Another story that makes me glad I live alone.
Tracy Clark-Flory at Broadsheet writes about a BBC report of a study showing that single women who live alone clean less than women who live with a male partner — and that men who live with a female partner clean less than they did when they lived alone.
The findings come from analysis by labour economist Helene Couprie of Toulouse University.
Her research, based on data from the British Household Panel Survey looked at working women – single or living with a partner, both with and without children.
And by examining information on more than 2,000 people, she concluded that on average, an employed woman does 15 hours a week of housework when she lives with her employed partner, up from 10 hours when single.
Meanwhile the men, who do seven hours while living alone, do only five when they co-habit.
Am I surprised? Not really (except for that 10 hours bit, which I definitely don’t do now). Though things have undoubtedly improved somewhat from past generations, when men weren’t expected to do much at all once they cohabited with a woman. And part of it, apparently, is what we see when we’re growing up. If Dad pitches in, we see that as normal. If Mom does everything herself, we see that as normal:
The findings are partly, Ms Couprie suggests, due to influences that people have grown up with – where traditionally women have taken on the lion’s share of domestic tasks.
She says that as long as children see their parents stick to certain tasks, such trends become hard to change.
Ultimately, she adds, “it is the work of social evolution”.
And that kind of tells you what needs to change now in order for equity later. Of course, how to accomplish that is always the big question.
Clark-Flory raises an interesting point, though:
The disparity between single and cohabitating women’s cleaning habits could be explained by any number of things. Women might feel more pressure to play domestic diva when they’re living with their significant other. But, I’d also love to see an analysis of single women who live alone versus single women who live with a (platonic) roommate. Having a witness of any kind to your slothfulness can be an incredibly motivating factor; it could be that women are just more prone to that pressure.
I spent pretty much all day Sunday cleaning my rather filthy apartment (I could knit several new pets from the hair I swept up, for one thing. I know where it’s coming from, but how is there so damn much of it?).

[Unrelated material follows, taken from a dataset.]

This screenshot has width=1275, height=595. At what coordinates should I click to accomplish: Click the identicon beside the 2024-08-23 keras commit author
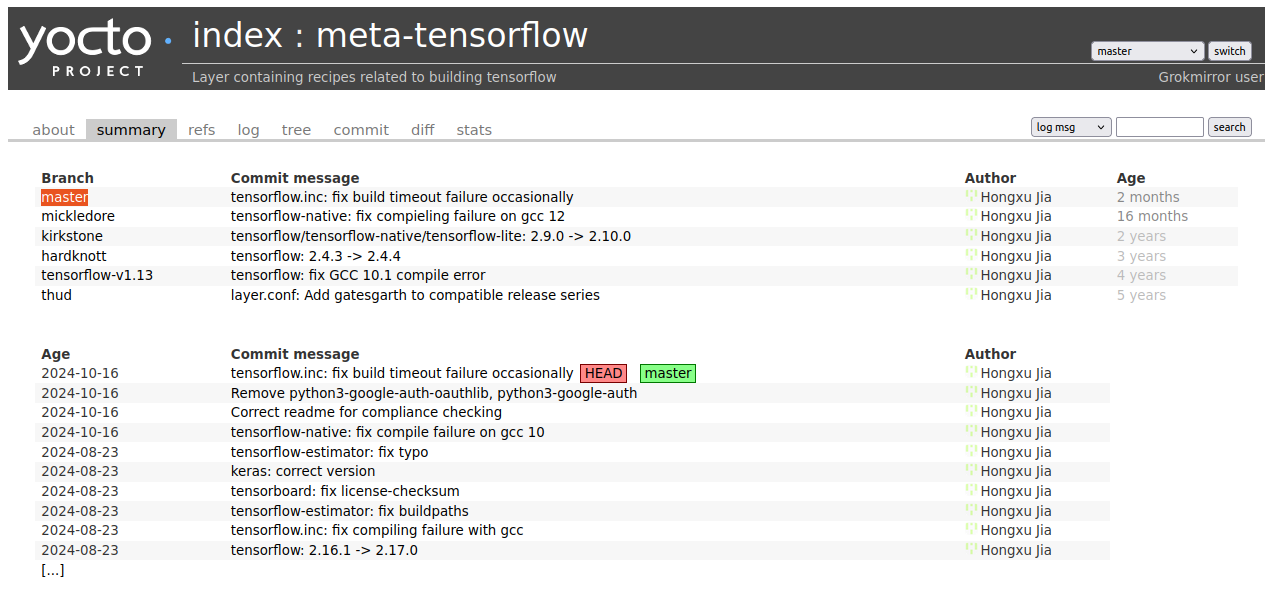(970, 471)
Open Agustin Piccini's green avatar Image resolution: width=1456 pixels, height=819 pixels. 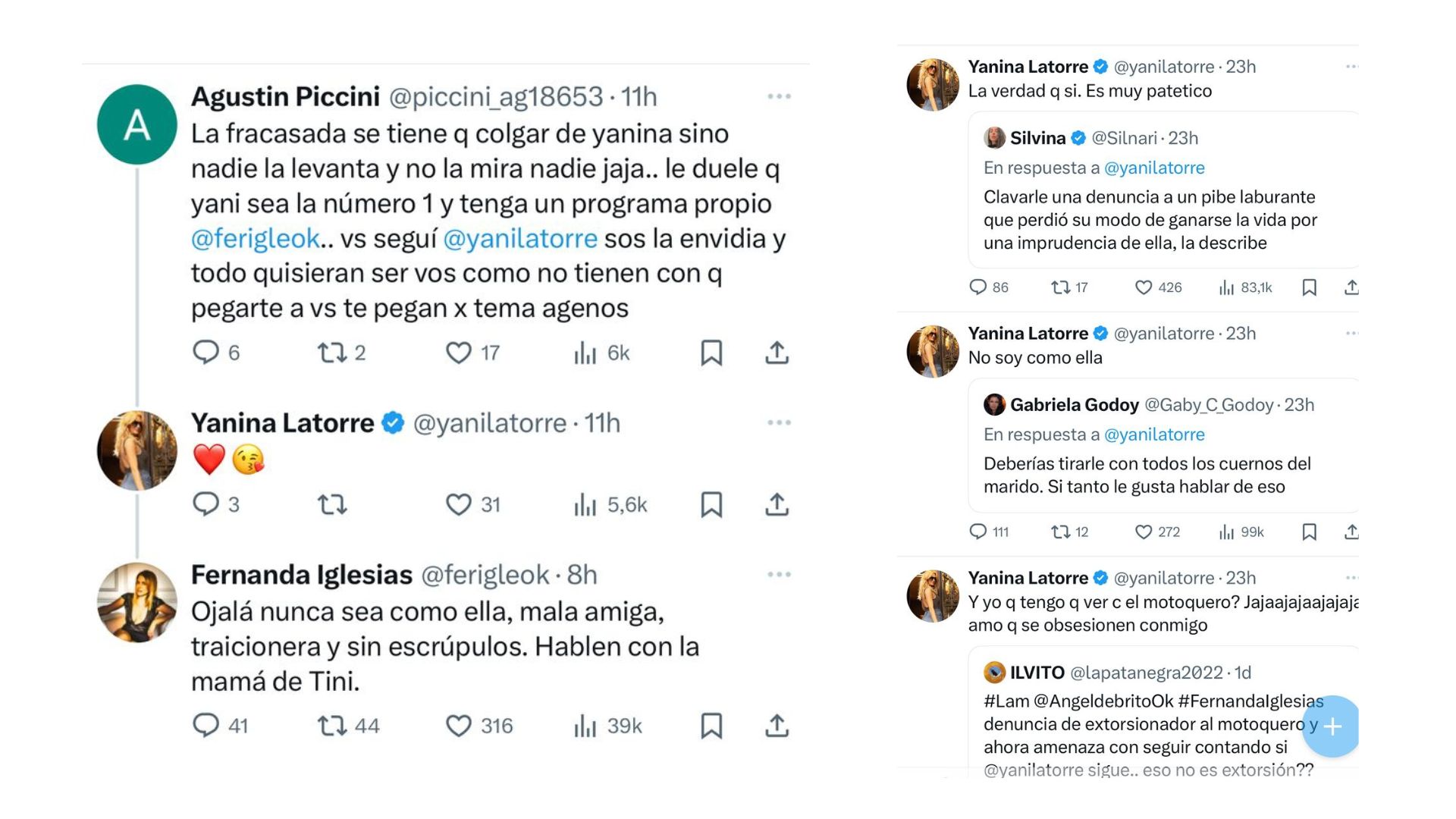click(137, 124)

Why was I cleaning? My neighbors are coming over tomorrow to look at the apartment and (pleasepleaseplease) sign a contract to buy it. And I just couldn’t deal with them seeing dirty dishes and pet hair and an unmade bed and piles of clutter and the mountains of mail I haven’t sorted through for about three years. Granted, it’s always a good idea to clean before someone who’s interested in buying your apartment comes over; but I won’t even let the Chinese food deliveryman see the mess.
I was much neater, at least in common areas, when I had a roommate, and also when I was dating a lot.